[Document section — start]
Two days ago, Mike Pence’s supporters formed a Super PAC just in case he decides to run for president in 2024. Today he’s in New Hampshire, visiting quaint local bakeries and Dunkin’ Donuts for photo ops. You can never be 100 percent certain of these things, of course, but I think it’s fairly clear to all what is most likely to happen sometime in the next few weeks: Pence will enter the race for the 2024 Republican nomination.
The most obvious question to ask first is: “Well, why?” It certainly cannot be because Pence thinks he has a winning play. This has been dissected in detail already, here and elsewhere, but to summarize: Pence starts his race in a politically impossible position.
Pence had a political career of some note prior to 2016: a six-term Indiana congressman from the “Class of 9/11” (he took office in January 2001), then a two-term governor of Indiana. That past is dust now. To the voting public of both parties, he is forever and inextricably associated with one person: Donald Trump. And Republican voters in particular have a complicated relationship with Pence in that regard.
An enormous segment of them (the die-hard Trump base) will never forgive him for what Trump insists was Pence’s cowardice on January 6. Another, smaller segment of the base will never forgive him for having served Trump so loyally as his vice president during the preceding four years. And then the gormless mass of voters in the middle (myself included) is just sort of wondering, “Why are you here? Was Chris Christie booked to play the Jersey Shore or something?”
Interestingly, if his messaging on Twitter and social media is anything to go by, it seems that the reason Pence is here is to make points of Republican principle. Pence is hitting on old, unsexy but traditionally conservative topics such as the need for Social Security and Medicare reform and regulatory overhaul. He’s hitting familiar beats on foreign policy and national security. This is natural enough for Pence — it’s in his DNA, these being the tenets of the Republican Party in which he matured as a politician. But it’s also notably not where the “energy” of the party is right now, suggesting that Pence either has no sense of his own chances or that he intends to run a different sort of campaign.
[Document section — finish]
[Data to examine — start]
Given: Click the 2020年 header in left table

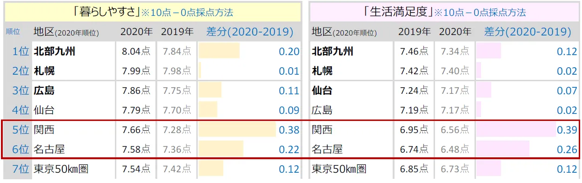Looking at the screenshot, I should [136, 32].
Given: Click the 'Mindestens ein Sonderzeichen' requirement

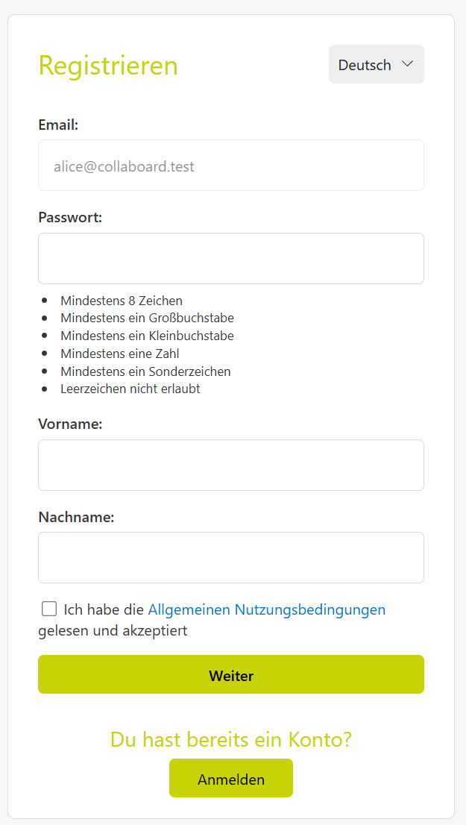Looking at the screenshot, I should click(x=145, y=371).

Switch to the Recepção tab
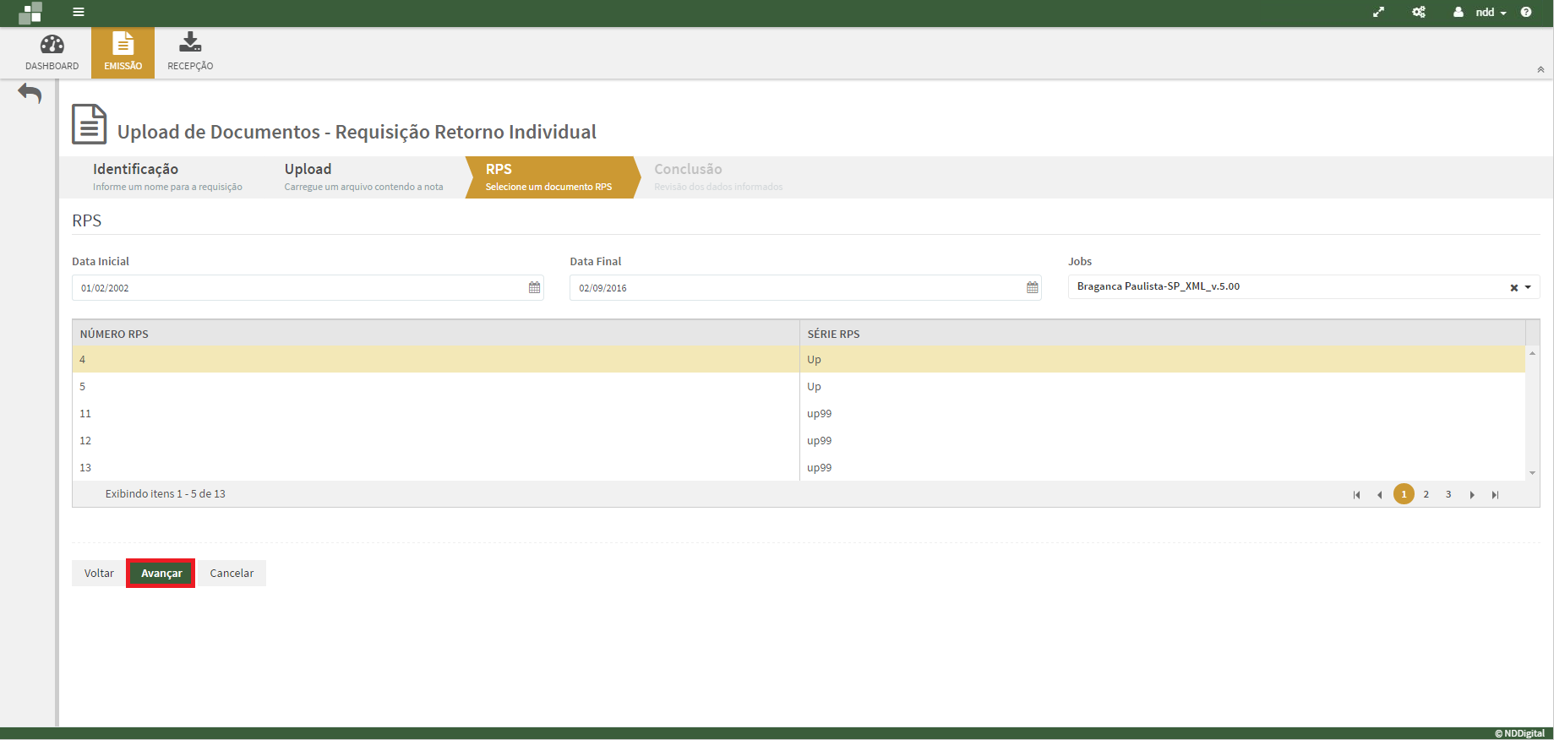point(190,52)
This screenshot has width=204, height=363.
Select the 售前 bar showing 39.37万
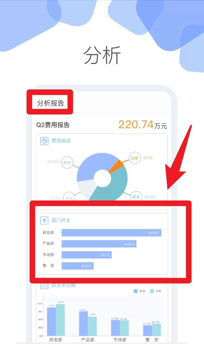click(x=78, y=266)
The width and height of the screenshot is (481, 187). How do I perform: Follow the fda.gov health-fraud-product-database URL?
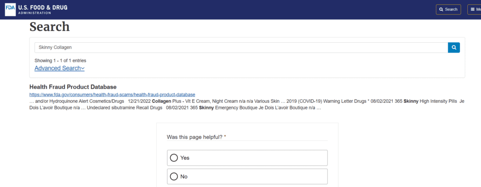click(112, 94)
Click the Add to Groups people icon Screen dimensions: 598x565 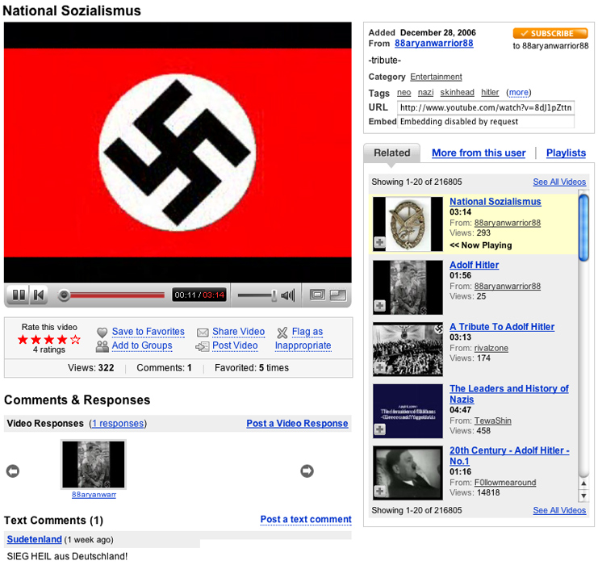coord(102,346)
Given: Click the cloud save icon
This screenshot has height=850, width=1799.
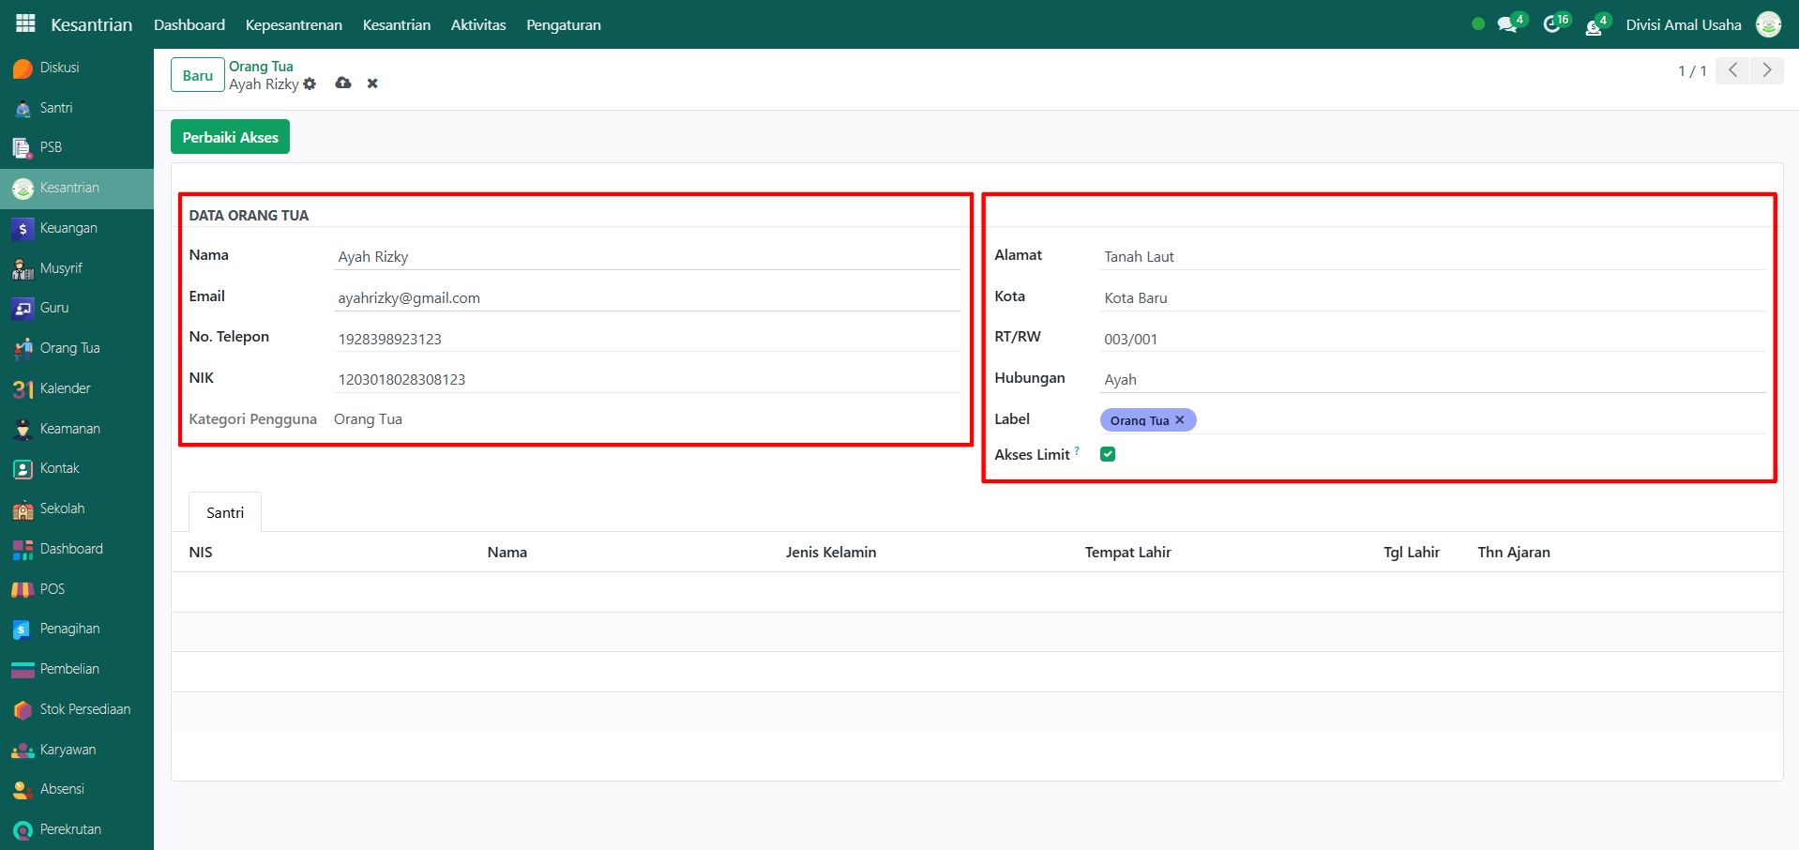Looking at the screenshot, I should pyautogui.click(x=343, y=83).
[Data to examine — finish]
[Data to examine — start]
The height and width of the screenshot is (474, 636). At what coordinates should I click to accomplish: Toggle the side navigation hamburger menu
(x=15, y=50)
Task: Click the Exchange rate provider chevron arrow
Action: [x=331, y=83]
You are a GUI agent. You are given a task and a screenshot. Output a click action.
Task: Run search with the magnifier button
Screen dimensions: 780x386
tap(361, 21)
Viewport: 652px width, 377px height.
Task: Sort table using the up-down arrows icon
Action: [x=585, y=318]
[Data to examine — finish]
[Data to examine — start]
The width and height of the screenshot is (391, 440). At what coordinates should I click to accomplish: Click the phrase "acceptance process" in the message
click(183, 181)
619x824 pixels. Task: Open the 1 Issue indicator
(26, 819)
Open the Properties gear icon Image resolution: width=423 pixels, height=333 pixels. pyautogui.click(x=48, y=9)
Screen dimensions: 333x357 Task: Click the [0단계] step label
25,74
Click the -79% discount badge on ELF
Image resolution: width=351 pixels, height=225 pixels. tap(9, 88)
[Data to examine — finish]
**Exercise requirements:** For each of these statements, say yes or no to whether it agrees with the text about Mike Pence's likely 2024 run, and quote the words from the text that decide it: (a) Pence was a congressman from Indiana for six terms before becoming its governor. (b) The writer is part of the die-hard Trump base. (c) Pence's supporters formed a Super PAC two weeks ago.

**Response to the exercise:**
(a) Yes: "a six-term Indiana congressman from the “Class of 9/11” (he took office in January 2001), then a two-term governor of Indiana"
(b) No: "the gormless mass of voters in the middle (myself included)"
(c) No: "Two days ago, Mike Pence’s supporters formed a Super PAC"